The campus wasn’t even a refuge from anti-black harassment. The KKK would secure permits from the city, which allowed them to march down the public streets that run through IU’s campus. University police officers would harass black students for gathering on the yard in groups considered “too large.” White professors assumed that black students were not prepared for the rigors of college, often grading them more harshly than their white counterparts.

Many of these stories of racial discrimination on campus were chronicled in the IU Arbutus yearbook, given titles such as “Black Life in the Ivory Tower.” These stories mirrored those written on the pages of Essence in the early ’70s by and about black students at predominantly white institutions.


But in the quiet spaces of their dorm rooms and apartments, mom and her peers could dance out their rage, they could style out their rage. I could hear it in mom’s and aunt Janice’s voice, in the ways they told their stories, but it would not truly sink in until I was much older: survival then—as it is now—was about stealing moments of intoxicating pleasure amidst many more that were singed by violence.

I heard tales of black, sweaty bodies doing dances like “the dawg” and “the hustle” at the annual Omega Psi Phi Mardi Gras party. Mom and her friends would go decked out in elephant-leg pants—bout the widest bell bottoms you’ll ever see—and lace-front dresses and knee-high boots, with their Afros picked just so. Those parties were safe havens where young black folks, who were few in number on campus, could dance and listen to soul and funk tracks.
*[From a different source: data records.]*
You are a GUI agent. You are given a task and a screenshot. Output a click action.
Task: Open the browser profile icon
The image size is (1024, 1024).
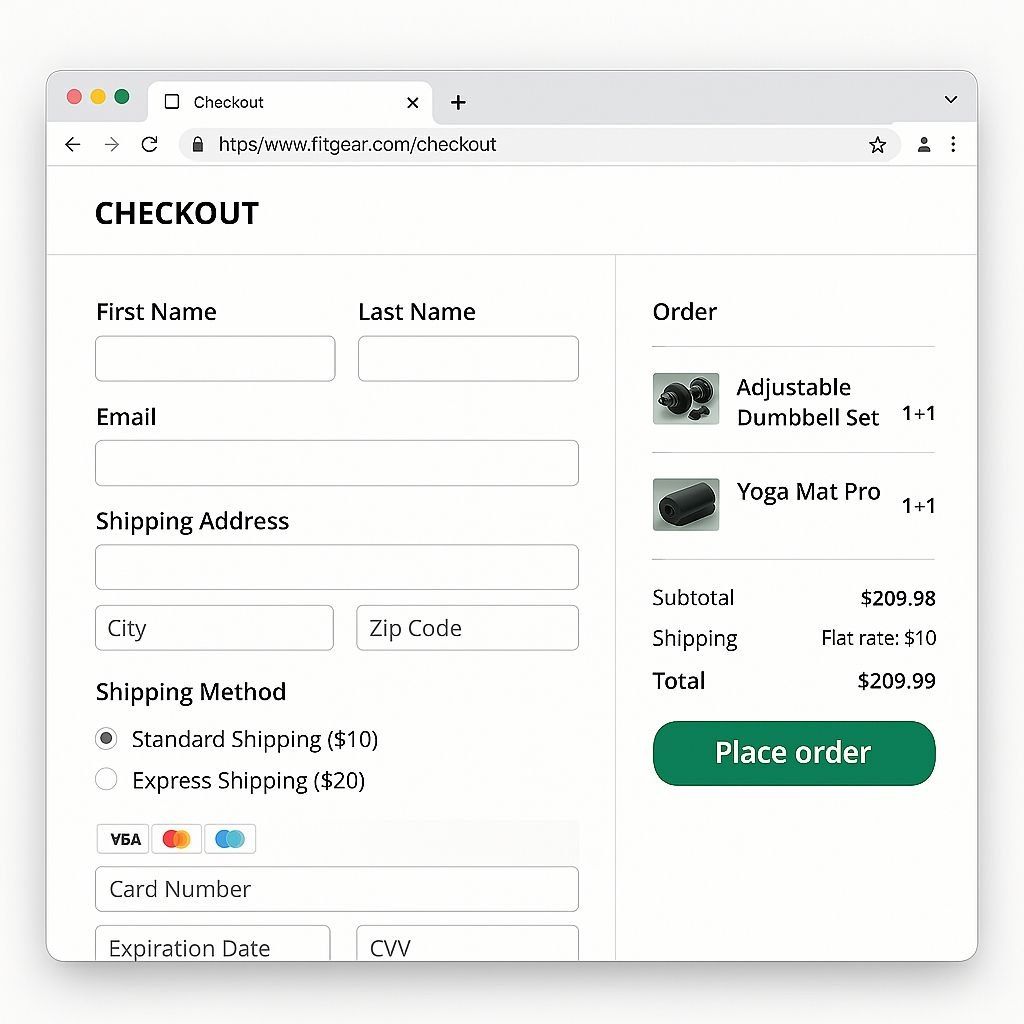pyautogui.click(x=924, y=145)
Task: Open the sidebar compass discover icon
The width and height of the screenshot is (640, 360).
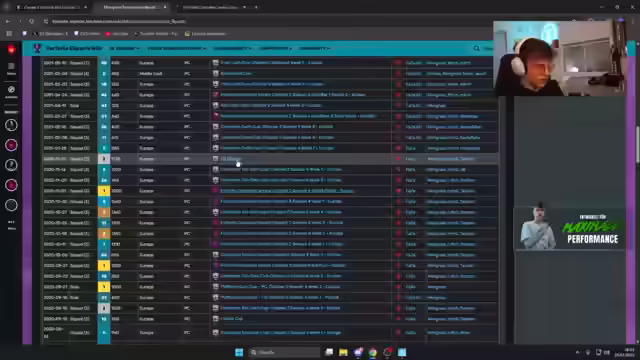Action: pyautogui.click(x=11, y=89)
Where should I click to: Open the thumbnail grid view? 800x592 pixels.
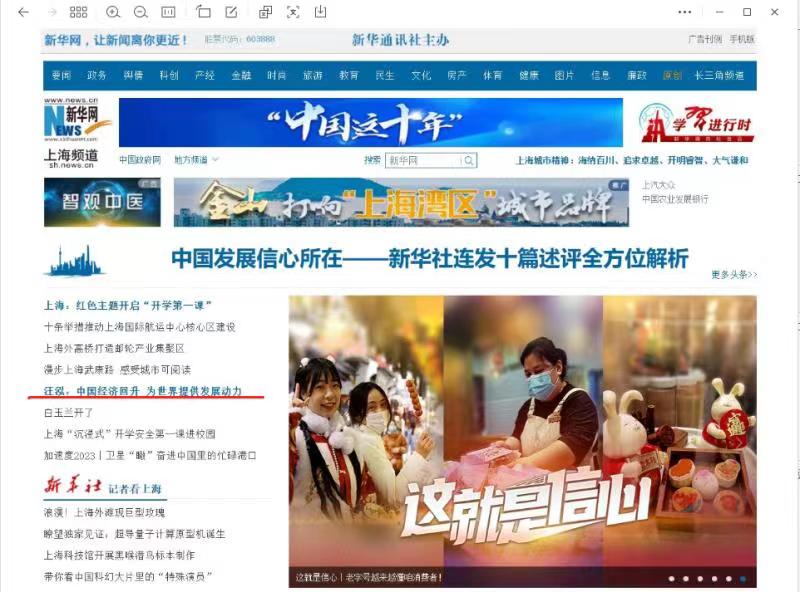[78, 12]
Unapologetically young and black.

My mom and my aunt had gotten into a rhythm, telling their stories –feeding off of each other like a well-trained performance duo. Black girl hand gestures abounded. Aunt Janice would let out her signature screeching cackle when things got really funny. Mom’s voice would boom when she told one of her “bet not no one mess with me” stories. They laughed as they tried to remember the name of “so-and-so’s boyfriend” who did “woopty woop” at “such-and-such’s” apartment “that one night.” I learned of the men my mom loved long before she and my father became a thing.

My mom, circa 1968

I would interject here and there with questions, wanting more details to add to the mental movie of the past that I was directing in my head. But for the most part, I knew to keep quiet because something big, something important was happening here. This was more than a mere passing of the time. This was two black women trying to work through fear and trauma, sharing their vulnerability with me, a girl of a different era, a different generation, but of the same blood. Through them, I experienced the full range of black emotion, their stories offering a context for my aunt’s fear earlier that evening. It came from a real place.


By the time my father dashed up to the gas station in his big, mint green Mercury Cougar to rescue his wife and daughter, I felt a little older, less innocent. I had come face-to-face with white supremacy, learning at a young age that people will do anything—including taking a life—in order to maintain some semblance of power. It was a rite of passage that, even then, I knew my white peers did not have to experience. Their white privilege shielded them from ever having to learn about the real American horror story. Yet, the trauma of the past was now etched into my skin like ritual scarification. To be a black girl in this world meant pain would be part of the experience.

But my passage also taught me about black resilience, black joy, black creativity. Something about sharing the tiny space of the old Mustang with my mom and my aunt bonded us. For those few hours, we were on equal footing. All of us scared, and them telling stories to keep the haints away. The stories were our survival. The air never went silent.